■ STATED TASK: Copy out the following lines exactly as they are.

■ MATERIAL:
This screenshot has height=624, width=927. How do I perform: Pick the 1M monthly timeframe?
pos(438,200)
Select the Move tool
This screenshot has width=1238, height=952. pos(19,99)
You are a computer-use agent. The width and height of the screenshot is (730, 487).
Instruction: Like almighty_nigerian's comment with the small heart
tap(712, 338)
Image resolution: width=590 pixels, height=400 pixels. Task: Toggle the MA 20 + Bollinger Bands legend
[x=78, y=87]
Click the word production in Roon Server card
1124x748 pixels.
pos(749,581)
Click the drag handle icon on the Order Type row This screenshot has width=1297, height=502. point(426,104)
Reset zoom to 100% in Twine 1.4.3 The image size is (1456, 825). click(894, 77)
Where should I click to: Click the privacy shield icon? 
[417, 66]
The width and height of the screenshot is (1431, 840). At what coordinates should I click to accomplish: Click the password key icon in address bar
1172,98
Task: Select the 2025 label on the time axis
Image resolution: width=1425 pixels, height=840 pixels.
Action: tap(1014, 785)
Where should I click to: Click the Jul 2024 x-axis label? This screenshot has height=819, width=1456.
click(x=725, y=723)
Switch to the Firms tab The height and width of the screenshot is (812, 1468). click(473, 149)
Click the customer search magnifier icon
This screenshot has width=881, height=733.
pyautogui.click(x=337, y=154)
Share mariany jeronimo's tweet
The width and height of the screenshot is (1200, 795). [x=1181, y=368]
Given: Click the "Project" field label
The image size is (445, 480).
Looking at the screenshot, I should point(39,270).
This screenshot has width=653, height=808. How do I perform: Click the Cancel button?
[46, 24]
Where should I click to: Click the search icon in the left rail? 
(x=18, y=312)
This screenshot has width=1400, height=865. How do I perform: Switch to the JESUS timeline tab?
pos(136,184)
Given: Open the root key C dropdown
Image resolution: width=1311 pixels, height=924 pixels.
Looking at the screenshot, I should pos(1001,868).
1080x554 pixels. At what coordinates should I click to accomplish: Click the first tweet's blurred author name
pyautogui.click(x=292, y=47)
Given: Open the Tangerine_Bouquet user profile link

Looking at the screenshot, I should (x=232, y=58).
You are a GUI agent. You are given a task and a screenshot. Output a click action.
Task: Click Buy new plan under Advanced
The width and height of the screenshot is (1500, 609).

■ TASK ANSWER:
This screenshot has height=624, width=927. How do I perform: Pick the 1M monthly timeframe?
pos(438,200)
Select the Move tool
This screenshot has width=1238, height=952. pos(19,99)
You are a computer-use agent. The width and height of the screenshot is (730, 487).
Instruction: Like almighty_nigerian's comment with the small heart
tap(712, 338)
Image resolution: width=590 pixels, height=400 pixels. Task: Toggle the MA 20 + Bollinger Bands legend
[x=78, y=87]
Click the word production in Roon Server card
1124x748 pixels.
pos(749,581)
Click the drag handle icon on the Order Type row This screenshot has width=1297, height=502. point(426,104)
Reset zoom to 100% in Twine 1.4.3 The image size is (1456, 825). click(894, 77)
Where should I click to: Click the privacy shield icon? 
[417, 66]
The width and height of the screenshot is (1431, 840). At what coordinates should I click to accomplish: Click the password key icon in address bar
1172,98
Task: Select the 2025 label on the time axis
Image resolution: width=1425 pixels, height=840 pixels.
Action: tap(1014, 785)
Where should I click to: Click the Jul 2024 x-axis label? This screenshot has height=819, width=1456.
click(x=725, y=723)
Switch to the Firms tab The height and width of the screenshot is (812, 1468). click(473, 149)
Click the customer search magnifier icon
This screenshot has width=881, height=733.
pyautogui.click(x=337, y=154)
Share mariany jeronimo's tweet
The width and height of the screenshot is (1200, 795). [x=1181, y=368]
Given: Click the "Project" field label
The image size is (445, 480).
Looking at the screenshot, I should point(39,270).
This screenshot has width=653, height=808. How do I perform: Click the Cancel button?
[46, 24]
Where should I click to: Click the search icon in the left rail? 
(x=18, y=312)
This screenshot has width=1400, height=865. How do I perform: Switch to the JESUS timeline tab?
pos(136,184)
Given: Open the root key C dropdown
Image resolution: width=1311 pixels, height=924 pixels.
Looking at the screenshot, I should pos(1001,868).
1080x554 pixels. At what coordinates should I click to accomplish: Click the first tweet's blurred author name
pyautogui.click(x=292, y=47)
Given: Open the Tangerine_Bouquet user profile link

Looking at the screenshot, I should (x=232, y=58).
You are a GUI agent. You are given a task and a screenshot. Output a click action.
Task: Click Buy new plan under Advanced
The width and height of the screenshot is (1500, 609).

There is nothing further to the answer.